Direction: Extend the text on CRM setups below, picking up right after its final sentence.
Start Text section
The beauty of it: the consultancy doesn't sell software, it sells results and reliability. Advanzo stays in the background as the tool that removes friction. "Our clients pay for calm in sales, not for a tool," is how the consultancy's stance could be summed up.

Checklist: Seven steps to a CRM setup that brings in mandates

This checklist works whether you are setting up for yourself or for a client. It is kept deliberately short.

  1. Clarify enquiry sources: Where do new enquiries really come from today, referral, network, website?
  2. Define pipeline stages: At most five to six stages that mirror the real workflow.
  3. Define required fields: Only what you really use, such as referral source and next step.
  4. Capture existing contacts: Enter open enquiries and warm contacts first.
  5. Set a follow-up routine: Who looks at the list and when, daily or every other day?
  6. Train the team: A short session is enough when the setup is simple.
  7. Review after four weeks: What is being used, what isn't, and where is it still snagging?

If you want to introduce the CRM in a short time, it is worth a look at our realistic roadmap for CRM rollout in under two weeks. What matters most is the last step: a setup is never finished, it gets fine-tuned in daily work.

Which mistakes prevent a CRM setup from bringing in new mandates?

Most disappointing CRM projects fail not because of the software, but because of the implementation. Here are the most common misunderstandings in fiduciary and advisory daily work.

Wanting too much at once

Anyone who creates twenty required fields and ten stages builds a system that nobody maintains. Friction arises, the tool is avoided, and after three weeks it is empty. Less is clearly more here.

Seeing the CRM as a filing cabinet instead of a working tool

A CRM thrives on being used daily. If nobody looks at the list of due steps in the morning, the benefit fizzles out. The routine matters more than the perfect setup.
End Text section
Start Dataset content
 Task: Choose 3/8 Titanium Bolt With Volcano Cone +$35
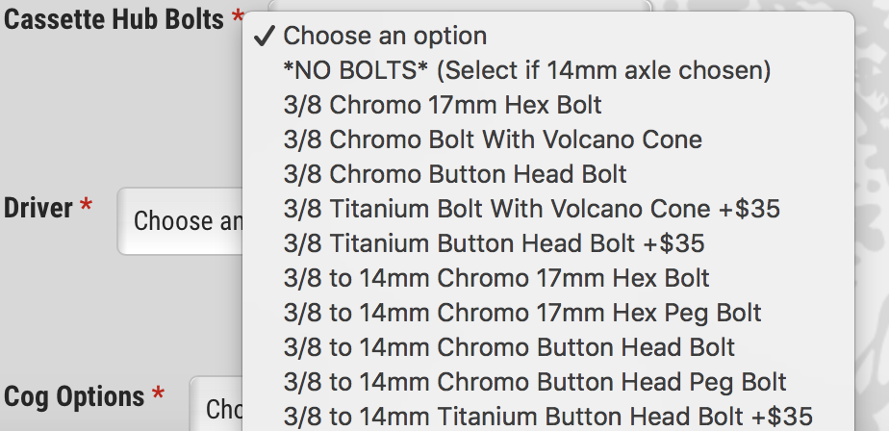pyautogui.click(x=532, y=209)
End Dataset content
Task response:
Trying to rationalise away the human

Some hope the CRM will handle sales on its own. It doesn't. It creates clarity and time, but the conversation, the trust, and the close stay human.

Storing data without care

Client data is sensitive. Where your data sits is not a detail but part of your responsibility. Why Switzerland as a location is a real advantage is something we explain in the article Data hosting in Switzerland.

Not bringing the team along

A setup that exists only in one person's head collapses as soon as that person is missing. Involve everyone who deals with enquiries from the start, and keep the rules simple enough that everyone understands them.

Not measuring success

Anyone who never looks back learns nothing. Once a quarter, record how many enquiries became mandates and where the best enquiries came from. That way you recognise which referral sources are worthwhile and where you should follow up deliberately. This short evaluation costs little time and turns the CRM into a real steering instrument for winning mandates.

Frequently asked questions

Do I, as a small fiduciary practice, really need a CRM?

As soon as you have more enquiries than you can reliably keep in your head, a CRM pays off. Even a simple setup prevents warm referrals from getting lost and makes your mandate wins traceable.

How long does a CRM setup for an advisory firm take?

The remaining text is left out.